■ INPUT DATA
----------

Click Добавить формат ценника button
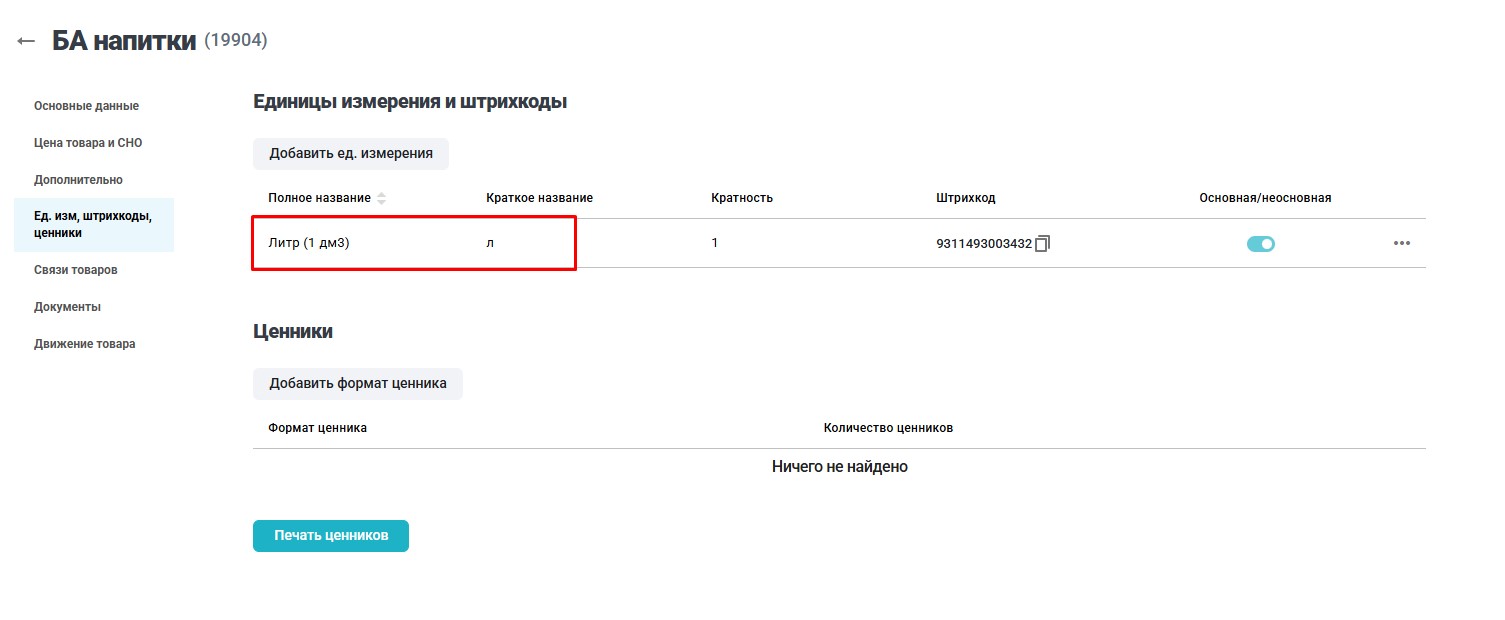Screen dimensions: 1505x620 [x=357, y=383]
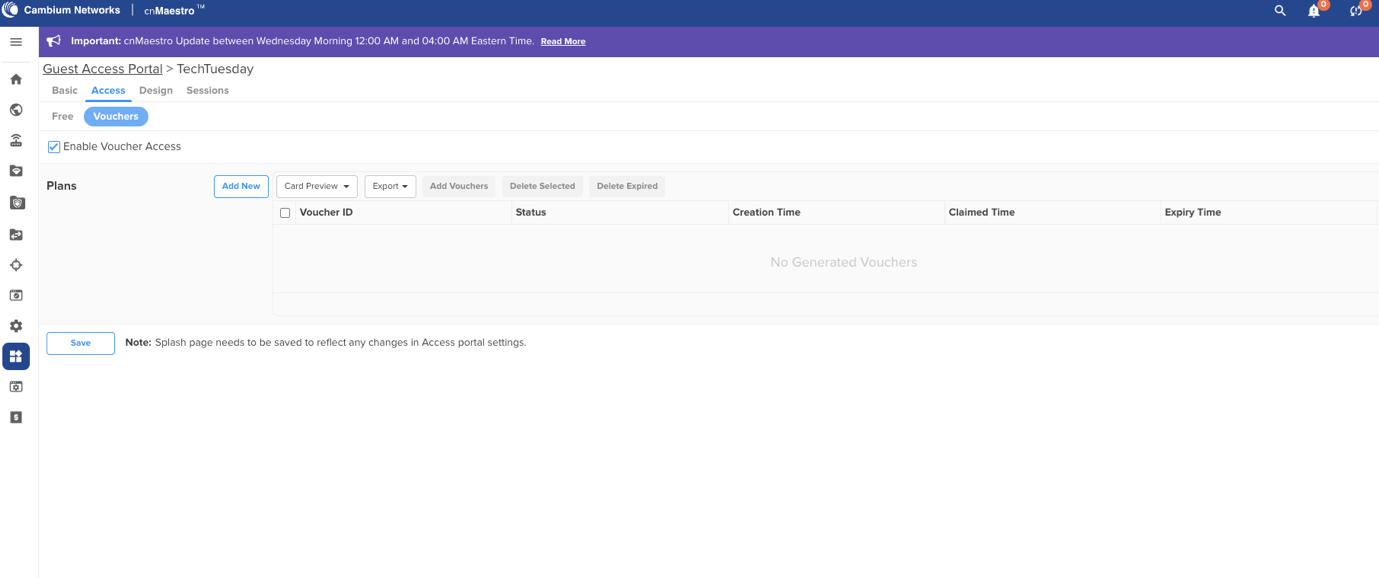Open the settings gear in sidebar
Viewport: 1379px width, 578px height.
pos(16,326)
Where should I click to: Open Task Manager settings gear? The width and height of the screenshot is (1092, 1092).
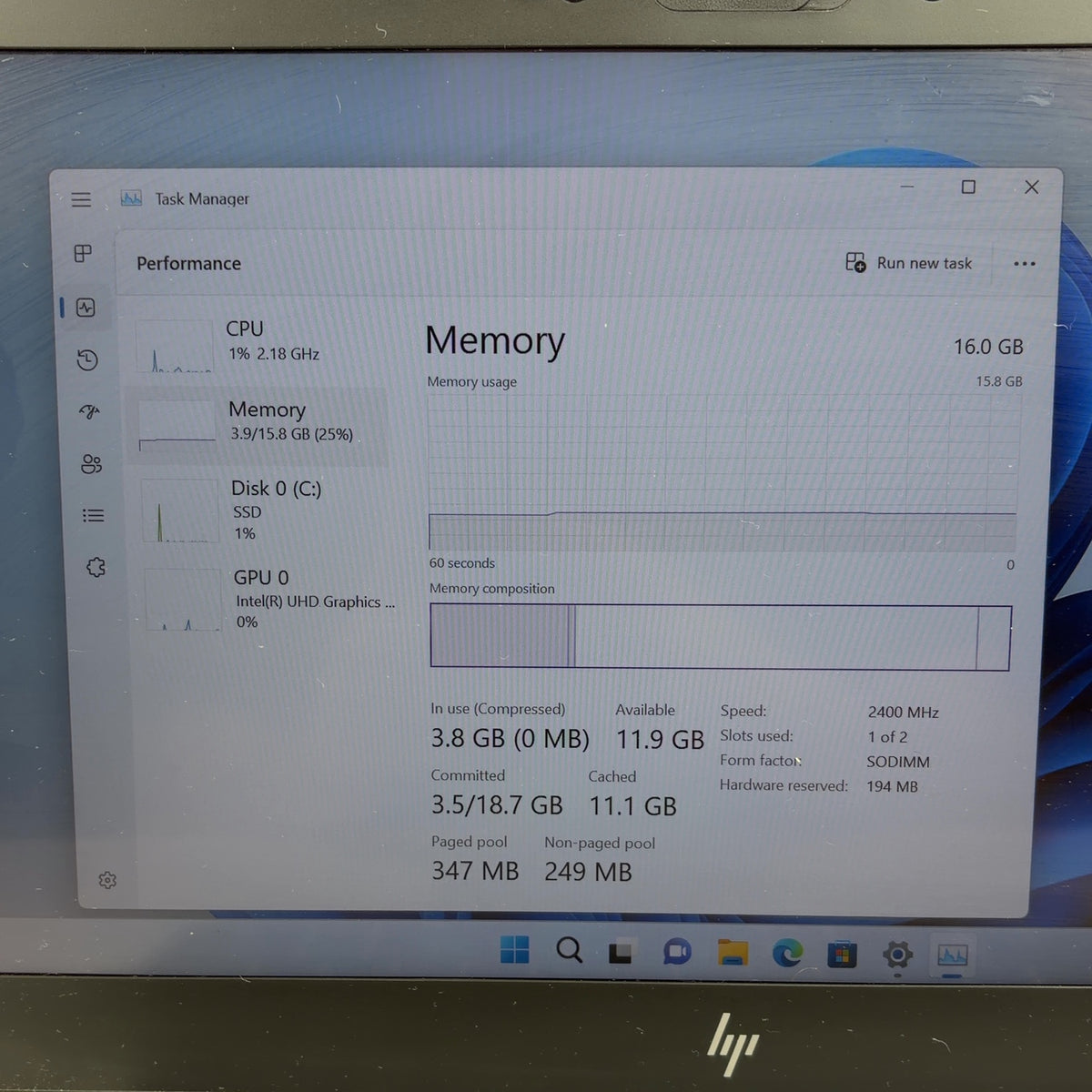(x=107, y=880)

----------

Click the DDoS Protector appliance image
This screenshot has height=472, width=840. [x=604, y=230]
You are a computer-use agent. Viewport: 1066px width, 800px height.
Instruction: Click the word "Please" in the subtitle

----------

■ EXERCISE
Of all the entries above, output exactly the lines between the one holding "Click the DDoS Protector appliance image" and the one holding "Instruction: Click the", inclusive.

■ THE COMPLETED TASK
Click the DDoS Protector appliance image
This screenshot has height=472, width=840. [x=604, y=230]
You are a computer-use agent. Viewport: 1066px width, 800px height.
Instruction: Click the word "Please" in the subtitle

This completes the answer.